The implementation flow involved M1-M7 + a series of finishing Passes. **Claude wrote the code in about half a day.** I just decided on the design policy and gave instructions, not moving my hands. Listing the main pieces:

**Registration, Search, and Reconstruction** that existed on the self-built side are parts where the concepts overlap with the Karpathy style. Here, I fused them by using my self-built structure as a foundation while referencing the Karpathy style to incorporate the good parts. It wasn't a total replacement, nor was it left untouched. It feels like I mixed professional methods into the self-built framework to refine it.

What I brought in were the non-overlapping parts. The layer separation of raw and wiki, the definition of "units to nurture" called concept pages, multi-hop search that answers with citations, the methodology of fitting cycles into names like Ingest / Compile / Query / Lint, and the 5-layer bootstrap assembler to assemble context at the start of a session. These were topics from angles I didn't have in my self-built version, and the sensation is close to **importing the methodology itself**.

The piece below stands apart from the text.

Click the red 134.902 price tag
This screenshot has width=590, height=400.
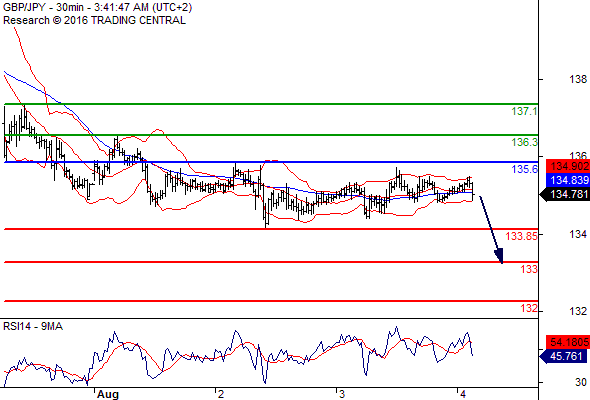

Originally, BellBot remembered everything about me up until yesterday and had organized it fairly well. Thanks to the summary-based long-term memory and structured memory, it was already functioning as a secretary. Through this fusion, **the reinforced parts** are mainly around here:

Roughly speaking, it feels like **the memory cycle that was there originally rotates more carefully, and new axes called concept pages and health checks have been added to it.** The result this time is that BellBot has taken a step forward.

What became clear this time is that **you should not compromise on the choice of brain**. I don't intend to disparage Grok; it has an interesting personality as a conversational model. However, whether it satisfies the judgment required for the purpose of a secretary—what should and should not be said, context boundaries, loyalty to instructions—is a different story, and it just didn't meet BellBot's requirements. Models have their suitability.

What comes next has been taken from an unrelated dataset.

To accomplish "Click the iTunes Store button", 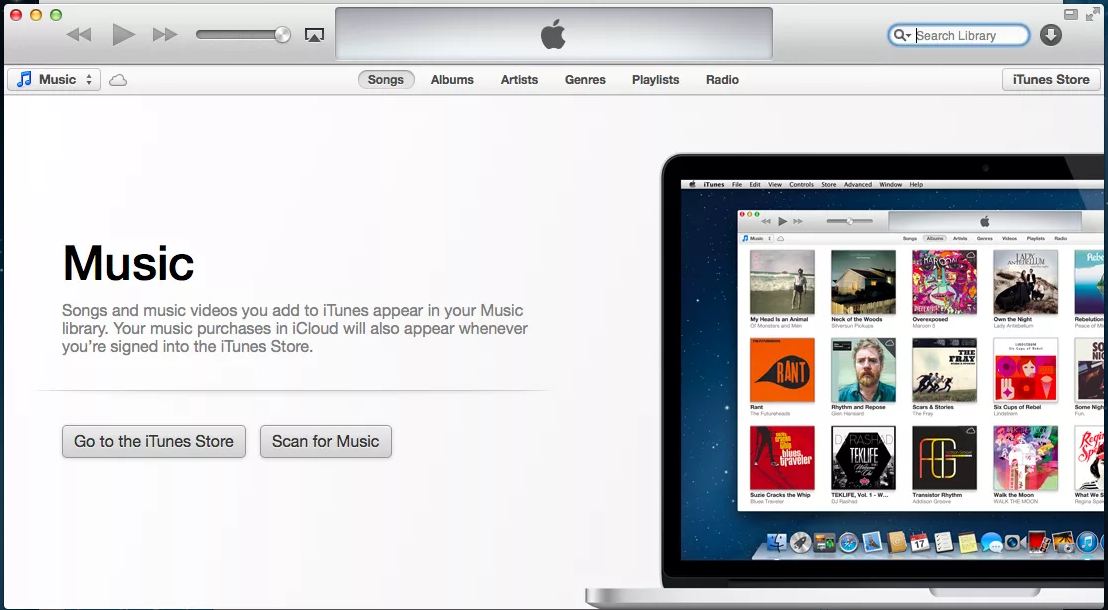I will [x=1050, y=80].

Considering the work I will entrust to BellBot from now on, I want to solidify the brain with something reliable that looks to the future. Therefore, I have abandoned the idea of swapping to a cheaper brain for token measures and decided to push forward with Claude. Saving will be done through other means (the token diet-related things I wrote about last time).

And for memory, it has become stronger by one turn through the fusion with the Karpathy style. Professional methods and new axes have been added to the self-built foundation. Now it is my turn to refine the "nurturing method" while operating this memory system.